だが実際には、第二次アヘン戦争のため日本に派遣できる艦船は一隻もなく、オールコックは虚勢を張っているだけだった。数々の言動は攘夷を誘発し、文久元(1861)年7月5日にはイギリス公使館襲撃事件が起きる。日本人の反感にようやく気付いたオールコックは英国に帰る。
後任のニール中佐も威圧的態度を続け、文久2年8月21日に薩摩藩の行列を横切ろうとしたイギリス人を殺傷した生麦事件へ。文久3年3月、英国艦隊が到着し幕府から10万ポンドの賠償金を得る。そのまま宴会を催しつつ艦隊は薩摩へ向かう。
琉球との密貿易でいち早く英国艦隊を警戒していた薩摩藩は軍備増強を計っており、自力開発の大砲を含む85門で鹿児島湾は一大要塞と化していた。事前交渉で英国が島津久光の首を要求していると誤解した薩摩は、文久3(1863)年7月2日正午、英国艦隊へ先制攻撃。不意を突かれた英国艦隊は動揺。だがやがて反撃に転じて城下を焼き払う。しかし旗艦ユーリアラス号艦長・副長が戦死し、3日後に撤退。
英国の実力を知った薩摩藩は3ヶ月後の講和で賠償金を払い、以後英国との貿易を拡大し、その軍事力は明治維新の原動力となった。
【感想】○
居もしない英国艦隊を脅しの材料に使い、いたずらに攘夷の機運を高めてしまったイギリスが、死傷者を出すまでに至り、ようやく本物の艦隊が到着して日本屈服を図るも、予想だにしなかった薩摩の猛攻で大混乱に陥り、幕府だけが日本ではないと気付き、薩摩をパートナーとして討幕をなす。

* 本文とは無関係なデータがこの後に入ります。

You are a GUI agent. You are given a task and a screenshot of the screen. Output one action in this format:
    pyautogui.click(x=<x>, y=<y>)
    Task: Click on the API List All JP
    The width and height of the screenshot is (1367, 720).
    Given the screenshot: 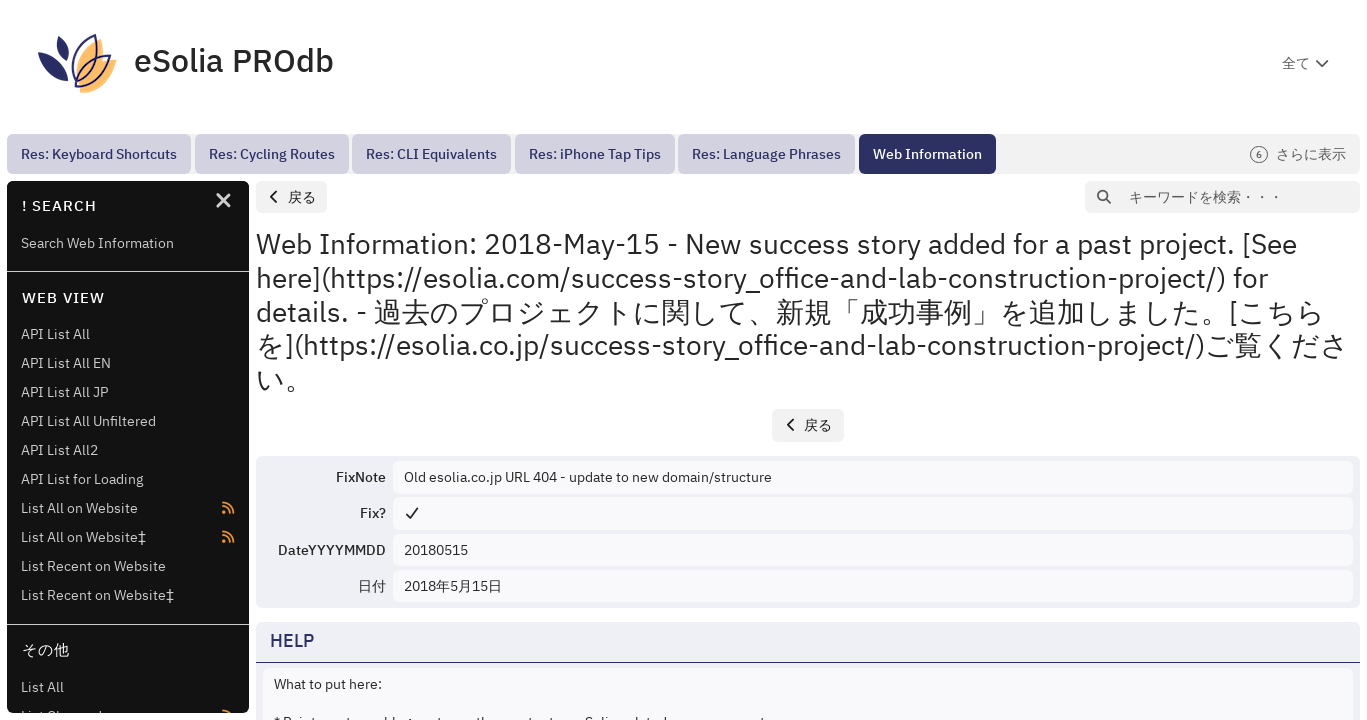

オールコックやニールの交渉術は実際の艦隊がない分、虚勢と脅迫頼みとなるわけだが、辺境の日本への蔑視も当然含まれていたのだろう。そして英国艦隊を脅し文句に使い続ける内に、自分までもがその強さを過信してしまったのだろう。とにかく英国艦隊があれば何でも物事が上手く行き、思い通りになるのだと。
その脅迫を受け続けていた幕府は、英国艦隊を見るや否や賠償金を払ってしまう。一方、冷静に国際情勢を把握していた薩摩藩は果敢にも戦いを挑む。この違いが逆に、イギリスにとっては幕府は信用できず、薩摩は骨のある(見込みがある)相手として映ったのだ。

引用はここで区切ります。